Fast forward two months and the results are inconclusive. But you have some momentum, and you know it takes a long time to see the results of any investment in content, so when she asks to hire somebody to run it full time, you acquiesce. Because it’s not a full time job yet, she comes up with a few more (largely experimental) projects to ensure the role has a large enough scope to attract the type of high quality candidates you want. The senior IC is now a manager, which gives her less time to do her original job (running paid campaigns), so she asks if she can hire somebody to backfill her.
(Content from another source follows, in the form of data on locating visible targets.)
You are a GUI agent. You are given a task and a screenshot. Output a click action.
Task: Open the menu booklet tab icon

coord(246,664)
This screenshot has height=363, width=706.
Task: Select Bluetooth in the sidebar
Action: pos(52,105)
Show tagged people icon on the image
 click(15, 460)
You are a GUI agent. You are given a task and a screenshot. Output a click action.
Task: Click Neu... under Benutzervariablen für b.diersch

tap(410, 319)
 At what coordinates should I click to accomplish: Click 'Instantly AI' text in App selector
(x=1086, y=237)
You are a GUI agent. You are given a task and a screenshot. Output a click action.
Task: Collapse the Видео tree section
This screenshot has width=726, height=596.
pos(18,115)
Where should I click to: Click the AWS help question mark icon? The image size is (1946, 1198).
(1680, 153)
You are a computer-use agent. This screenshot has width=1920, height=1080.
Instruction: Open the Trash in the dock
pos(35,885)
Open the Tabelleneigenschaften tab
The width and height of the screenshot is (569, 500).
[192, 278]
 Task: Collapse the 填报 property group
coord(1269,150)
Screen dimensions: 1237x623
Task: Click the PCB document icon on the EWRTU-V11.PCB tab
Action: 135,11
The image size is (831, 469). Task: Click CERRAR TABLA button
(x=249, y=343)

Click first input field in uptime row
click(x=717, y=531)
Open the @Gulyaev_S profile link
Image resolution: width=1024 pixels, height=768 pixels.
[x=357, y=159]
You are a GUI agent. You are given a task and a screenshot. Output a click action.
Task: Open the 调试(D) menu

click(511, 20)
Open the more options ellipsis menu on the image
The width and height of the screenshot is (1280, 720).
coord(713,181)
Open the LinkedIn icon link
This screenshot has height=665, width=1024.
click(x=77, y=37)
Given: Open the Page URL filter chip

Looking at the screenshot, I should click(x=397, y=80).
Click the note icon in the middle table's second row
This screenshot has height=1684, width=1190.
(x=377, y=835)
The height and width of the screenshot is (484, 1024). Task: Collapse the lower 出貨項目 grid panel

Now you have a brand new management layer and a full blown marketing team working on a bunch of low-priority projects…and it all started with a little bit of scope creep.

Second, not designing career paths for individual contributors. I can tell you right now that some of your top performing individual contributors have no interest in becoming managers. They’ll hold their nose and do it. But if there were a senior IC career path available to them, they’d jump on it.

I don’t get why this hasn’t become more common. Once a startup reaches 150 to 200 employees, leadership undoubtedly has a laundry list of strategic cross-functional projects that are going nowhere. Senior ICs, especially early employees who know the business inside and out, are the perfect people to take on this work, rather than toiling away in middle management.

There are many challenges with pulling this off. But the most obvious challenge is that this sort of work is not rewarded, which leads us to our third reason…

Third, setting performance criteria that incentivizes kingdom building, not business impact. Once the team gets to a certain size, you need to start adding levels. That’s inevitable. But the way you do it can make all the difference. It’s all too easy to set performance criteria for higher levels based on simple heuristics, like team size. I’ve even seen performance criteria that explicitly require exactly what Zuck denounces above, e.g. that employees can only be made directors if managers report to them. All this does is incentivize employees to build bigger teams. Instead, try to find criteria that reflect efficiency and actual impact on core business KPIs.

More generally, there are lots of reasons, both obvious and subtle, why management is seen as the only way to get ahead. So do whatever you can to reverse that way of thinking. Celebrate the impact of individuals and small teams. Involve senior ICs in strategic decision-making (rather than just people managers or team leads). Promote them.

It’s a cruel irony that the hierarchy trap turns your most effective employees (senior ICs) into your most ineffective (middle management). As somebody who has been there before, all I can say is…do whatever you can to fight it.